Offered Books:
The Night Tiger by Yangsze Choo
Golden State by Ben H. Winters
The Silent Patient by Alex Michaelides
Maid by Stephanie Land
Golden Child by Claire Adam
Selected:
The Silent Patient by Alex Michaelides
Other Purchased:
None - yet
I am in the minority opinion on this book. It has the distinction (along with the previously reviewed Future Home of the Living God, The Perfect Mother, and The Chalk Man) of being one of the rare books to get the 'dislike' option when rating it at the Book of the Month website. Contrast this with it making the finalist list for Book of the Year at the same site - in fact, as of the typing of this review only 3% of members who have voted have given it the dreaded 'dislike.' Why does my opinion differ from so many others? The ending, my dear friends, the ending.
I'm not going to lie: this book had me going. I tore through it eagerly wanting to see how it resolved itself. Any mild qualms I came across were pushed aside as I powered through to see what happened on the fateful night where Alicia Berenson murdered her husband. Then, in the last 20 or so pages, it all fell apart. The reveal was so convoluted, so stupid, that it made me angry that I had read the book with such passion. In fact, so angered was I by the ending of the book, that looking back at the minor qualms I had made me feel like I had ignored numerous red flags placed throughout the novel. The story itself had tried to warn me of the imminent disappointment... and I ignored it.
To expand on my brief summary above, Alicia Berenson has murdered her husband - both of them fairly famous - and then refused to say anything about what had transpired that evening that had caused her to shoot him multiple times. Five years have passed, Alicia has been committed, and Theo Faber - a criminal psychotherapist - works for the opportunity to examine the famous mystery.
It is here where the first of the major red flags appears: Alicia starts talking to Theo fairly quickly. This isn't much of a spoiler (there would not be much of a novel without this development), but no one really comments on his quick success. There's a few passing mentions of his ability to get her to open up, but for a well-known woman who famously refused to speak for five years. It feels like, at the very least, the other doctors should have reacted. Someone needed to remark on it, and the fact that no one really does destroys the world-building done up to this point.
I can't much into details of the other parts that should have served as a warning to me - far too plot relevant to reveal - but they are very much in the same vein as the above one: Why hasn't anyone else comment on [x]? Why did no one think to [y]? All of them could be addressed fairly quickly and without a bunch of text but they just aren't.
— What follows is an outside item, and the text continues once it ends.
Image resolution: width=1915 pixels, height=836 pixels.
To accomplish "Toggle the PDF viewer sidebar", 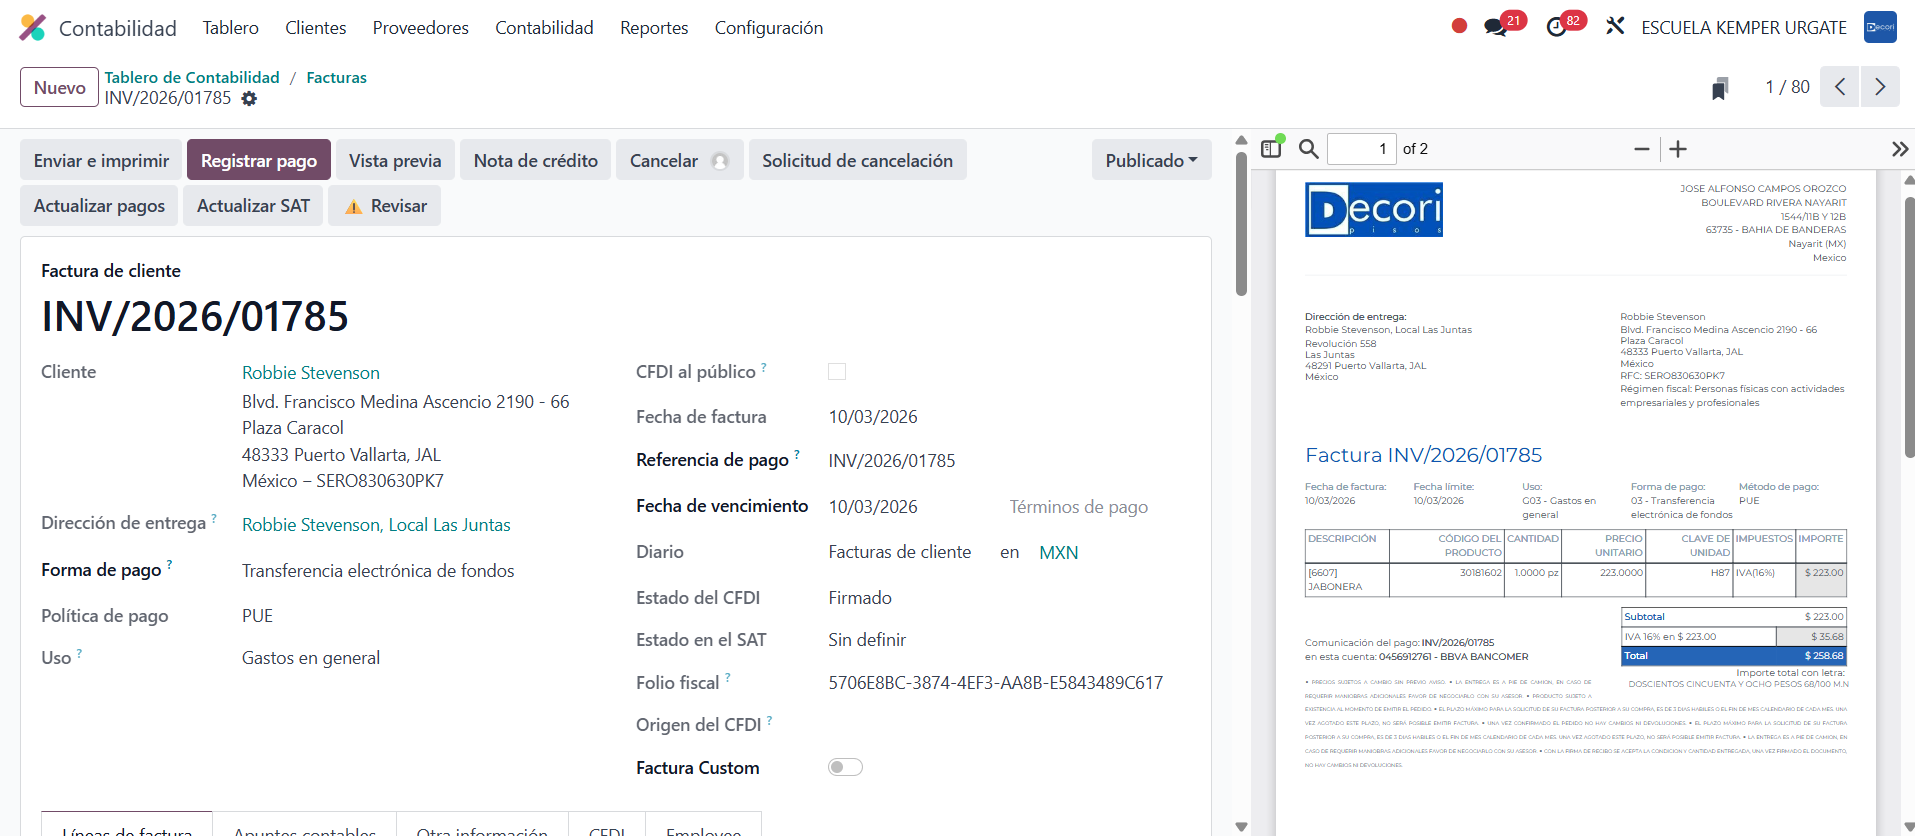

And it pains me, because so much of the novel is so good - Theo and Alicia are interesting characters and the pace of the book is well done. The tone is well-managed without ever being too much. Really, if the ending had so completely and utterly disappointed me, it might have been one of my favorites of the year.
But again, I am in the minority on this opinion. This book is widely beloved by those that read it: I cannot give it a recommend, but with the caveat that most people definitely would.
1.5 out of 5 - maybe a 2 out of 5 depending on my mood.